Thoughts from current events, fears and memories are blended in a sculpture that I painted with creosote. La Simulatrice (Chimera), 1994, (Fig. 34) has the form of a truncated obelisk a metre high, with a circular cavity that contains a cylindrical mirror that creates an anamorphosis of a kneeling female apparition contrasting against the blackness. Although many things inspired this work, in its transformation into a metaphor few of them are easily traceable. Even though I can analyse the work for apparent meaning, situate it in its cultural context and describe my use of materials, it is an artefact. I cannot verbalise how it came to me as a subjective understanding of experience. Walter Benjamin (1968) valued the human experience that he perceived in an artwork and described its uniqueness in terms of an "aura", or the moment of creation embodied in the work. In the description of my creative process, I am simply tracing the path between what was inside of me and how I bring it out through my artwork. I have a need to make art to bring out through another medium what is going on in my mind. I cannot predict its form or direction because it is accomplished layer by layer. While I am going around with an idea I have all kinds of preconceived thoughts, but as I finish the work its meaning is always more complicated than I imagined. Something happens between my intentions and the outcome. Sometimes it is my negotiation of technical aspects. Other factors, such as the lack of material resources, time or even a surplus of time can change meaning and symbolism. All these things occur through the process of laying down paint, constructing shapes and contemplating colour.

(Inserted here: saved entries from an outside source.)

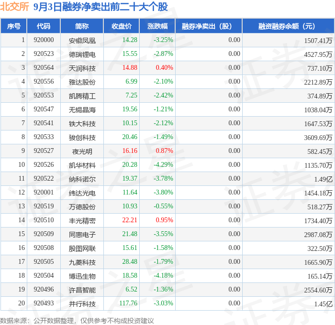
Task: Select the 14.88 closing price of 天润科技
Action: (x=130, y=68)
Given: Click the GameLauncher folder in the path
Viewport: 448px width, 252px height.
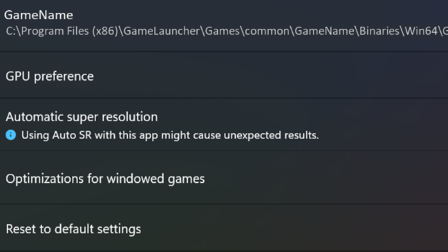Looking at the screenshot, I should 162,31.
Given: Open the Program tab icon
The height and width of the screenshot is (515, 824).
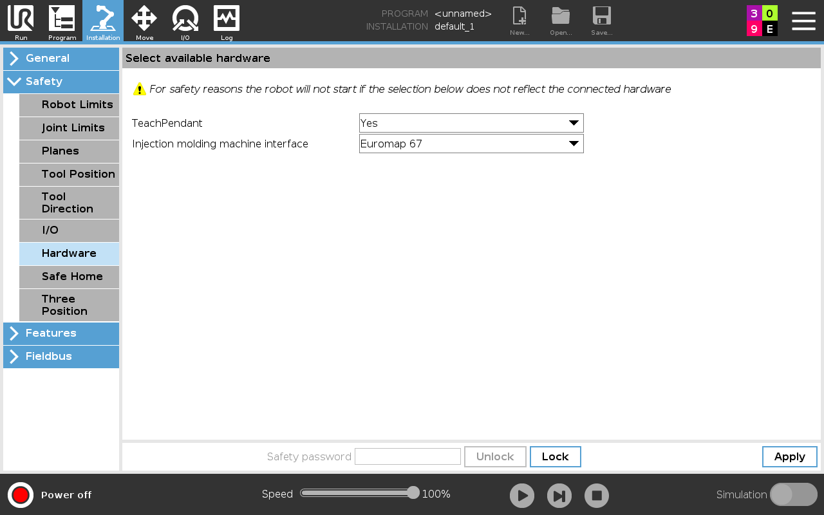Looking at the screenshot, I should tap(62, 21).
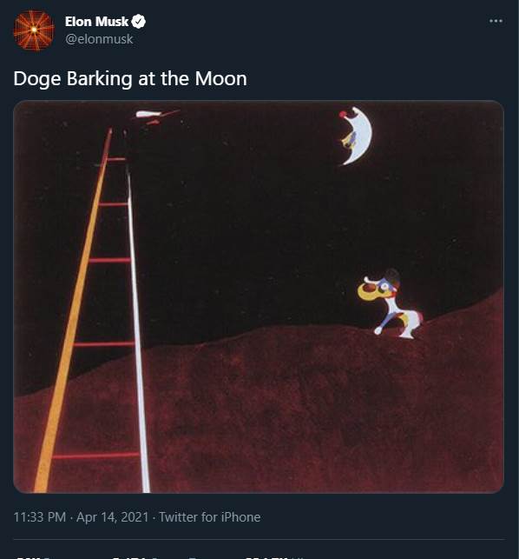Image resolution: width=519 pixels, height=559 pixels.
Task: Open the 'Twitter for iPhone' source link
Action: [x=210, y=517]
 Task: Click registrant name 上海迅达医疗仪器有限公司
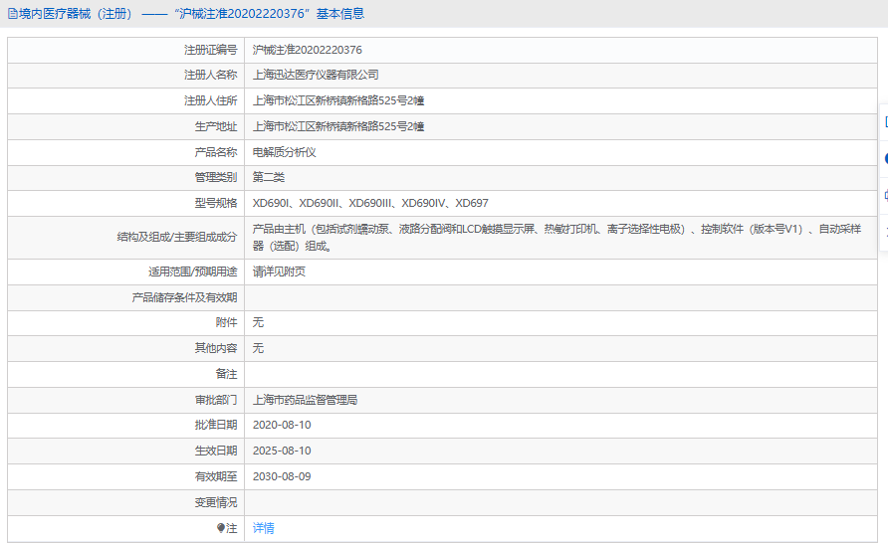(316, 75)
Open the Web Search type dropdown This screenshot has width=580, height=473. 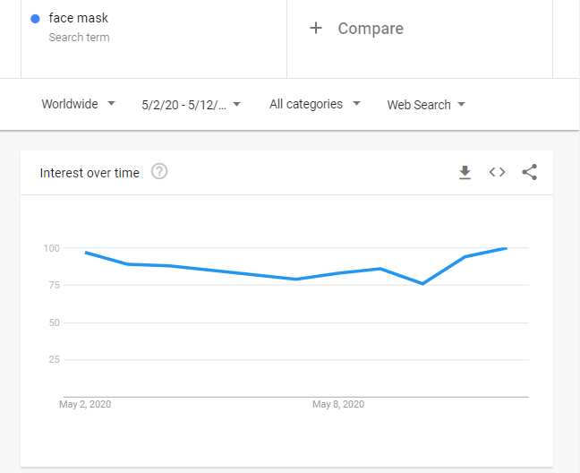pyautogui.click(x=426, y=105)
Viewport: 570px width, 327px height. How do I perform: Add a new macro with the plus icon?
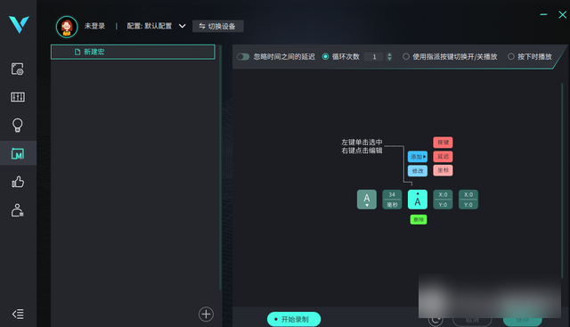[x=206, y=314]
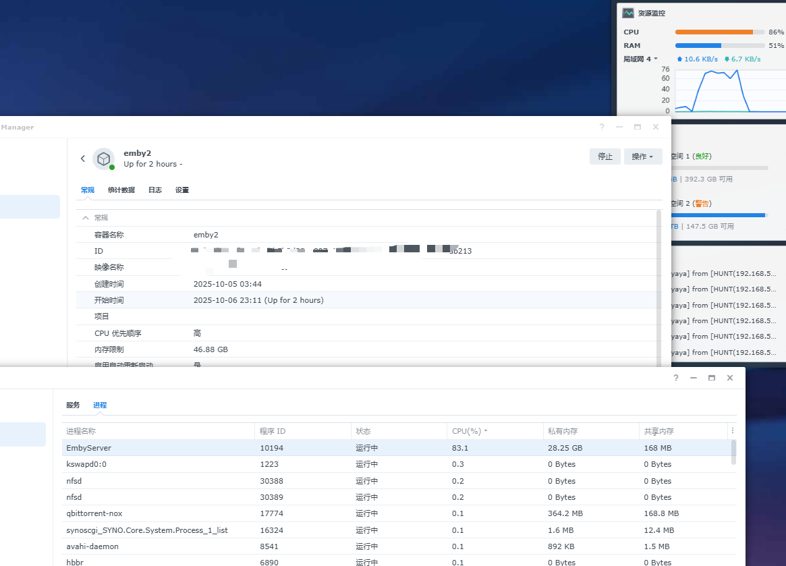Viewport: 786px width, 566px height.
Task: Click the emby2 container cube icon
Action: 103,159
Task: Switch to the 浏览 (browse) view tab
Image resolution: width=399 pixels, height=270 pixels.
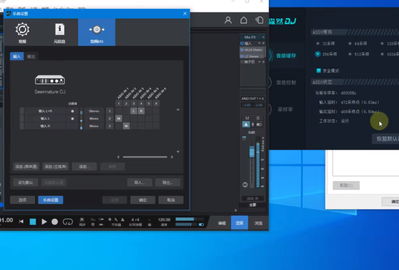Action: coord(258,223)
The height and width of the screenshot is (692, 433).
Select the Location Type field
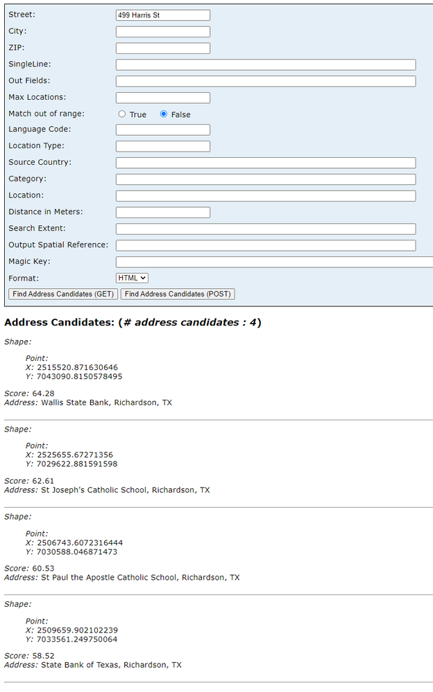(163, 147)

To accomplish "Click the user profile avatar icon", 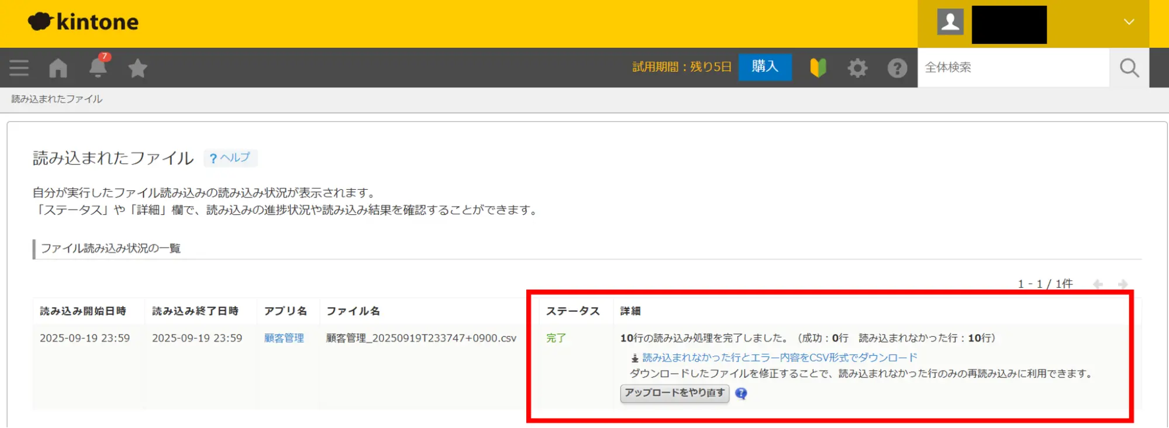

For the inexperienced artist that I was when I was first asked to talk about my work, it was one of the most difficult things because I felt like I was taking myself apart as I was trying to verbalise the process. In the formulation of any experience, the mind comes in and categorises things that should perhaps remain whole. With time, I learned to say what I wanted to say in the appropriate manner. This provided me with a kind of bridge. Although it is still difficult for me to talk about my working process, when I write, my inner wholeness is pieced and transformed into little packages that are words. Through writing and rereading the texts, I acquire freedom because it allows access to an alternate form of expression without compromising my initial ideas. The form of my artwork is dependent on the way that I change intimate and private thoughts into a dialogue with the rational world. The faculty of language, both in the external social sense of communication and in the private sense of contemplation, allows preconscious experience to transpire to consciousness. Language is the way we logically structure consciousness internally, a method of communication with others, an abstract system of symbols with grammar and, from the perspective of art making, the instinctive relationship between an idea and the materials that bring a concept into form. For all these reasons language bridges my inner world into reality.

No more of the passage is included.